Week 5. Five weeks into my first semester, and it's starting to seem.... normal. I'm beginning to settle into the weekly routine of teaching, office hours, research, and lab meetings. Extras like department and union meetings, coffee with colleagues, working through sticky professional situations, and student inquiries can make or break a productive week.
But as many seasoned academics recommend, I'm learning to see the big picture.
For example, 2013 was a rough year for publications. The main paper from my dissertation and my first paper on postdoc each were rejected by multiple journals, and other papers were VERY slow-going. It wasn't until this summer that submissions really picked up, and I'm happy (and grateful) to report that I recently received three revise and resubmit invitations. (Three rejections, too, but that's still a marked improvement.)
The R&R invitations coincided with the first few weeks of classes, of course, so I haven't turned them around as quickly as I would have six months ago.
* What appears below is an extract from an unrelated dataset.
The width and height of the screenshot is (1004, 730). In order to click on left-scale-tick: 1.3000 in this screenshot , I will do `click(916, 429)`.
And I came very close to being frustrated with myself for not doing any revision last week, which was a difficult and stressful week all around. Why? Each paper has a deadline, of course, but those aren't for a few weeks yet. But my first year review occurs at the beginning of December (yes, after three months on the job), and I have to submit my report before Thanksgiving. Wouldn't it be great to have a paper acceptance - or at least, revision submissions - listed as completed during my first few months?
In addition, one of the recent R&R invitations was for my former undergrad research coordinator's first first-authored manuscript, so I have quite a bit of mentorly pride about that one. And it's motivating me to get my new undergraduates going on their own projects ASAP. Two are assisting with a conference submission (due in two weeks), and two will have an independent study with me next semester to prepare for their senior theses. That will look great on my report! Plus the new course I'm creating for the university and prepping from scratch!
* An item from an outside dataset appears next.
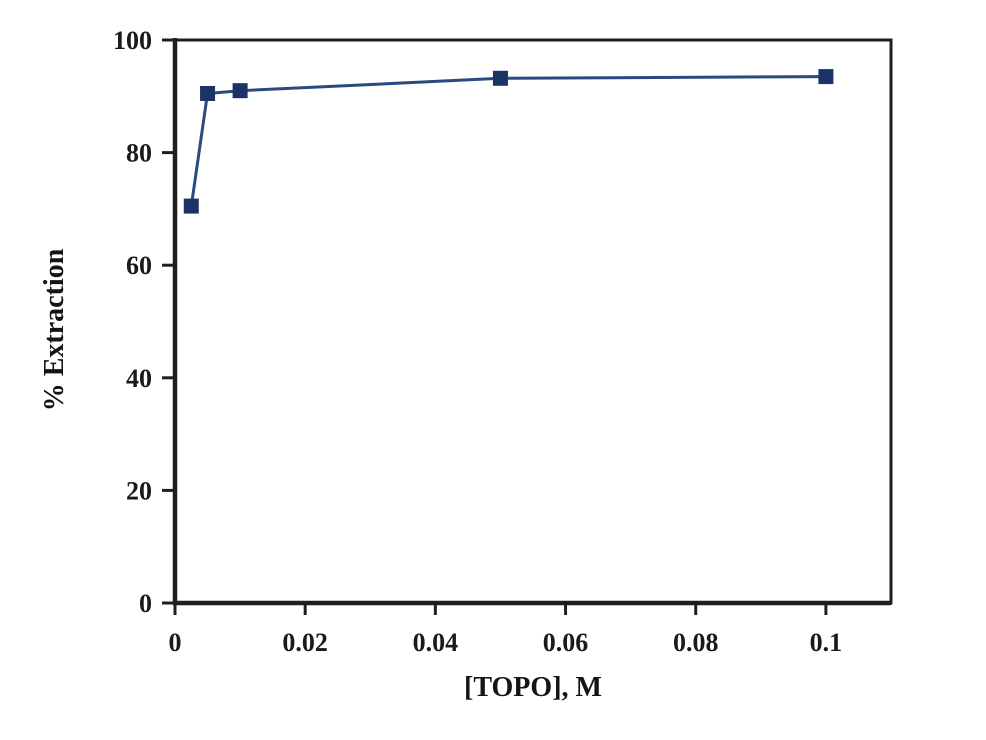  I want to click on y-tick-label: 20, so click(139, 490).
Wait - I've only been on the job for five weeks?!? What am I getting myself into?
Fortunately, I realized something important that has buffered against the worst of the stress and guilt that can come from an "unproductive" week. (And by "unproductive," of course I mean that I've prepared for my classes, given exams, and participated in meetings.) I've worked for more than a decade to acquire a faculty job. Which I have now. In a place where research productivity is fully supported, but no one breathes down your neck abut the number of papers or grants you have. I don't need to keep up the same pace that I had over the past eight years. I need to get out of the trainee mindset.
I don't intend to stop being productive, certainly. Having acquired a job doesn't mean that I can just sit around now. But I need to think long-term and pace myself, so that I don't burn out. (I used to think that I'd never burn out. Ha!)
So far, my first year report will include:
- Midsemester evaluations for three courses
- Two guest lectures and an extracurricular seminar
- Creating a new course
- Supervising six RAs and three TAs (two RAs on a conference submission with me)
- Two IRB submissions, data collection for one project underway
- Attending one conference (four posters, one as first author) and submitting to two conferences (four or five abstracts total, three as first author)
- Three R&R invitations and resubmissions, one new submission
- Two external grant submissions (one as co-investigator and one as consultant), one internal teaching grant submission
- Participation in new faculty mentee activities and union meetings
This needs to be enough for three months of work. My goal for this weekend is to plan when to work on projects and papers that are not on this list, with emphasis on intersession and summer. And to add me-time goals to this list, like training for a half-marathon that will happen in April, and taking a real vacation.
Somehow it always comes back to vacation.... Leave me some suggestions for my first real one in ages.